• _Assigned task_:
Entries follow. Give back exactly the lines starting at the one containing "Encuentra a los" and ending at the one containing "Get the app (293, 751)", and no other lines.

• _Stored items from a collection_:
- - - - -

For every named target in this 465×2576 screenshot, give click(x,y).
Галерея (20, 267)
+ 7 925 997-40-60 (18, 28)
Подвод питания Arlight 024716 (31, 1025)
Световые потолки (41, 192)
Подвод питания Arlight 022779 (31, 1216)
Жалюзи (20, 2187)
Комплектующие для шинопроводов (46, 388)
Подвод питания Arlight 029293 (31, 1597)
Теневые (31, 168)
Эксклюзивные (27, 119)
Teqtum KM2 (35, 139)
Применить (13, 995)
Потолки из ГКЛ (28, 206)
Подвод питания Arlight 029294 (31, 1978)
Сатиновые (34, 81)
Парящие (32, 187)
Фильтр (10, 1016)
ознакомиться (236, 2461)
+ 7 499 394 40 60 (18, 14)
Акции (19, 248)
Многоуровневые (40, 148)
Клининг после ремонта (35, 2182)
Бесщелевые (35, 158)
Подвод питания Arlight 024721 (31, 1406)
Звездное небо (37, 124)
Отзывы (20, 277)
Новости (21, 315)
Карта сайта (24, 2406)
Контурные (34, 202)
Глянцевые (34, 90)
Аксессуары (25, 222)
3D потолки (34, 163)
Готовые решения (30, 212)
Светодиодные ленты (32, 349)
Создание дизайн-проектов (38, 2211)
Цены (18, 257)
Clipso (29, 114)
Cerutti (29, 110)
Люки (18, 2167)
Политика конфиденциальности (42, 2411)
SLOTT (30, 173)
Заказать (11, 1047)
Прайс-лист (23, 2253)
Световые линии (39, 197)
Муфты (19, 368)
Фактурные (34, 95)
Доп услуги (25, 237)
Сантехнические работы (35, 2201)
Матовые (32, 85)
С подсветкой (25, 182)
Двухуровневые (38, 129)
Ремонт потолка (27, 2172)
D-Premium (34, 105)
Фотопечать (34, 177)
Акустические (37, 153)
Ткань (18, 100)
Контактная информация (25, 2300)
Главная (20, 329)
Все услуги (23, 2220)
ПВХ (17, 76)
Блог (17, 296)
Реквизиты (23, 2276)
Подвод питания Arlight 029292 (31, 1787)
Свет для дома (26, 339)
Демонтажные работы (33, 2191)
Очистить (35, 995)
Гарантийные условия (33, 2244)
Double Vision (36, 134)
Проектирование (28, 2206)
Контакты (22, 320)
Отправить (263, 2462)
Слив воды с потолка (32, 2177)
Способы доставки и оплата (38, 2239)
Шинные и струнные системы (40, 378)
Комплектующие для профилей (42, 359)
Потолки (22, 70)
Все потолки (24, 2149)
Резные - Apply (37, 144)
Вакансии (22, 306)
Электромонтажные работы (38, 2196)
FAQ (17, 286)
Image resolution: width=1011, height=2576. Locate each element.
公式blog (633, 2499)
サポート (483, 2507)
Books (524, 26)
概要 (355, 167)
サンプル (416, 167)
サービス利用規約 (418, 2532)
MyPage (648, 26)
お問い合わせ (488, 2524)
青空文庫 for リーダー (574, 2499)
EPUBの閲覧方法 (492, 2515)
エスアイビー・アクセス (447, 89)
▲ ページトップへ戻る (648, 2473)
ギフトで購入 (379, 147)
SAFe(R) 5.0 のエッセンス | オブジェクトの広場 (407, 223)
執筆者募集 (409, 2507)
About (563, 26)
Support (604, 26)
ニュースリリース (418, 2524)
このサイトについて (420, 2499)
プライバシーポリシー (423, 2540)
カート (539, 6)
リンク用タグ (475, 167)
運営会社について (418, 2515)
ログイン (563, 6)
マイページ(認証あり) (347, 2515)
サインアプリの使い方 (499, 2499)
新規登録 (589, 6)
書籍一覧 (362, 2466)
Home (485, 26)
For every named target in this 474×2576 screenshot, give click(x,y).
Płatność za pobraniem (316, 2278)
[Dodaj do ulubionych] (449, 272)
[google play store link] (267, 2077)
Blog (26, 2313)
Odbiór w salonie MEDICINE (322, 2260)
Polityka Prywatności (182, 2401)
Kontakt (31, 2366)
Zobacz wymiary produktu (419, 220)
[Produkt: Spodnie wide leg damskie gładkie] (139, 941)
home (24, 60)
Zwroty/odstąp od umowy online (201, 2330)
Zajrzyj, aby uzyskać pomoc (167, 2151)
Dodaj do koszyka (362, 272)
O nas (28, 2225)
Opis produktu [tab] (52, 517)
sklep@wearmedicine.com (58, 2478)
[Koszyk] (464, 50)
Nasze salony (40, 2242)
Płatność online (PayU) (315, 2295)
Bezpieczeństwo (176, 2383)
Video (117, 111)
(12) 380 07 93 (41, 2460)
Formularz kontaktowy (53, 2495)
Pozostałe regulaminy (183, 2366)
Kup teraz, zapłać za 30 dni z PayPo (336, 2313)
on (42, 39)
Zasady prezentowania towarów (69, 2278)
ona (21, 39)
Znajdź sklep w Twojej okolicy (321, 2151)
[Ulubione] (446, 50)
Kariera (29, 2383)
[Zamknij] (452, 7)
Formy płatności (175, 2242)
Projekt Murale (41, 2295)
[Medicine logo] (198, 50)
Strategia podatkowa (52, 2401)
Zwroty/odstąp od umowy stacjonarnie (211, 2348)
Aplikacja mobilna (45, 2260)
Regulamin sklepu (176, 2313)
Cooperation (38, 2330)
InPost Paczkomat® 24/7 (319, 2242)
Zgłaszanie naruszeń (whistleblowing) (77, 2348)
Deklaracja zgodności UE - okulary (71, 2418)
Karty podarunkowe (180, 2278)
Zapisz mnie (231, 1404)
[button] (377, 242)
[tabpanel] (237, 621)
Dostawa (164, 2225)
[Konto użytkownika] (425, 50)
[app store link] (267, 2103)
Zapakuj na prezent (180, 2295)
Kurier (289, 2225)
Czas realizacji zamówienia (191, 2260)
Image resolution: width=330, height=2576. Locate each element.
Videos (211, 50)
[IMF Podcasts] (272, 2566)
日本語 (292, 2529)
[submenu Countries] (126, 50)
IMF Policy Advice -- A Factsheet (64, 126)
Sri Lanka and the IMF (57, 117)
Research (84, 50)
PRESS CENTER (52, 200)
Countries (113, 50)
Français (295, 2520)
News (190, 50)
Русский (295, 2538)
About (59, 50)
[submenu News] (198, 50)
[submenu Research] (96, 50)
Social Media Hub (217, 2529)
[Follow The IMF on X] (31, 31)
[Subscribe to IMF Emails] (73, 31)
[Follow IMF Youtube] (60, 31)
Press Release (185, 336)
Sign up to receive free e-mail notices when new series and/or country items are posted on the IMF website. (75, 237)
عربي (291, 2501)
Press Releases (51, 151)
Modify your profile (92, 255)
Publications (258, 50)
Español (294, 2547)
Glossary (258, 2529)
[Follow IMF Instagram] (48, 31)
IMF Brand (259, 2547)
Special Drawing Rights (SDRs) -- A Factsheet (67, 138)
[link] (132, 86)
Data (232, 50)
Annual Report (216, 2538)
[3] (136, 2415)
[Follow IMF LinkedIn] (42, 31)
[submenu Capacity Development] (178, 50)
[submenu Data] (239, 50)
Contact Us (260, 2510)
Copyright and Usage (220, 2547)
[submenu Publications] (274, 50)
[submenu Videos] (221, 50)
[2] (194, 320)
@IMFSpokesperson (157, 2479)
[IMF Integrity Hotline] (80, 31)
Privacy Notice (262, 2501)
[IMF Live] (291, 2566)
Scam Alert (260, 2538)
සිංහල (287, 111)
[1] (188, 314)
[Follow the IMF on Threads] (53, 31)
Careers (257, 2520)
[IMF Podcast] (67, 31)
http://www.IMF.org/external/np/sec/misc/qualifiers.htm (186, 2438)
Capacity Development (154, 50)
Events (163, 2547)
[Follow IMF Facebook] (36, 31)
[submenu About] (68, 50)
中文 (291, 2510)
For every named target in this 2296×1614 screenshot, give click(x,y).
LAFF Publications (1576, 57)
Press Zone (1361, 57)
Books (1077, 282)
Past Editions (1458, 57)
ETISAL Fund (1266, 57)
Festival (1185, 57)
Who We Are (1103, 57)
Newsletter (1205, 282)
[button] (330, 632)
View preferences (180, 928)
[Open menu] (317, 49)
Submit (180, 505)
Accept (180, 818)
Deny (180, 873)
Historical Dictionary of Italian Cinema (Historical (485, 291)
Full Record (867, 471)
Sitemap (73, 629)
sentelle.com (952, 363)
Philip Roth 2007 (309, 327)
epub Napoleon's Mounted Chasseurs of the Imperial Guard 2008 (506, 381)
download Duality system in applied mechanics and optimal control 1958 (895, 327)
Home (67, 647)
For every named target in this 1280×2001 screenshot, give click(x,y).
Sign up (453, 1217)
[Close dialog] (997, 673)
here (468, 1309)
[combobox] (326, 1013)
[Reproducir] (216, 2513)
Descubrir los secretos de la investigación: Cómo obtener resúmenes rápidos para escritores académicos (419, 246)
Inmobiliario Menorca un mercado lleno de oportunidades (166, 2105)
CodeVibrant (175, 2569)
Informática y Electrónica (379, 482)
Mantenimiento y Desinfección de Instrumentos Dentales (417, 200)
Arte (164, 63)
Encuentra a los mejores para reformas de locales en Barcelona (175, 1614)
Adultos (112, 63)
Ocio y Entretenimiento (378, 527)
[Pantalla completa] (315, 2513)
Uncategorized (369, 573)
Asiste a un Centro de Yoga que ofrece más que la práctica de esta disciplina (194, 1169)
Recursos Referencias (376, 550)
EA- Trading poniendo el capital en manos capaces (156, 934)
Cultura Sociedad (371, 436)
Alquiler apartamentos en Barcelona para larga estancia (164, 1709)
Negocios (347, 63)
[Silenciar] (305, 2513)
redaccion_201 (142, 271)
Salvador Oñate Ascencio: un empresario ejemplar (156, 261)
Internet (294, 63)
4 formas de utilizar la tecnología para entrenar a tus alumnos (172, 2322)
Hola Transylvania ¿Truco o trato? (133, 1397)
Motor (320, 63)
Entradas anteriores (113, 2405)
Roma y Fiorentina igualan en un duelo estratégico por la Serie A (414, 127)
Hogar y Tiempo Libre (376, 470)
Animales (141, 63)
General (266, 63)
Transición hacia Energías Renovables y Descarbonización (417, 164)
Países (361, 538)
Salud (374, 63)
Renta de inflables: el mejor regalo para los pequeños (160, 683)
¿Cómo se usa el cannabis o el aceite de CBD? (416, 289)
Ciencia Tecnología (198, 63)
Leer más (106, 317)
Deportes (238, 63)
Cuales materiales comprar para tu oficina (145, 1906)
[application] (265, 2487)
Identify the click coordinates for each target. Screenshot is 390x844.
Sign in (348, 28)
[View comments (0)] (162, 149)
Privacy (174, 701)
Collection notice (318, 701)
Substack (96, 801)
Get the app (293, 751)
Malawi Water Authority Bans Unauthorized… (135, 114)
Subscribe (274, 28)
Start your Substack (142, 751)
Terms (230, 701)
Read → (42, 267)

- - - - -

• _Solved exercise_:
Encuentra a los mejores para reformas de locales en Barcelona (175, 1614)
Adultos (112, 63)
Ocio y Entretenimiento (378, 527)
[Pantalla completa] (315, 2513)
Uncategorized (369, 573)
Asiste a un Centro de Yoga que ofrece más que la práctica de esta disciplina (194, 1169)
Recursos Referencias (376, 550)
EA- Trading poniendo el capital en manos capaces (156, 934)
Cultura Sociedad (371, 436)
Alquiler apartamentos en Barcelona para larga estancia (164, 1709)
Negocios (347, 63)
[Silenciar] (305, 2513)
redaccion_201 (142, 271)
Salvador Oñate Ascencio: un empresario ejemplar (156, 261)
Internet (294, 63)
4 formas de utilizar la tecnología para entrenar a tus alumnos (172, 2322)
Hola Transylvania ¿Truco o trato? (133, 1397)
Motor (320, 63)
Entradas anteriores (113, 2405)
Roma y Fiorentina igualan en un duelo estratégico por la Serie A (414, 127)
Hogar y Tiempo Libre (376, 470)
Animales (141, 63)
General (266, 63)
Transición hacia Energías Renovables y Descarbonización (417, 164)
Países (361, 538)
Salud (374, 63)
Renta de inflables: el mejor regalo para los pequeños (160, 683)
¿Cómo se usa el cannabis o el aceite de CBD? (416, 289)
Ciencia Tecnología (198, 63)
Leer más (106, 317)
Deportes (238, 63)
Cuales materiales comprar para tu oficina (145, 1906)
[application] (265, 2487)
Identify the click coordinates for each target. Screenshot is 390x844.
Sign in (348, 28)
[View comments (0)] (162, 149)
Privacy (174, 701)
Collection notice (318, 701)
Substack (96, 801)
Get the app (293, 751)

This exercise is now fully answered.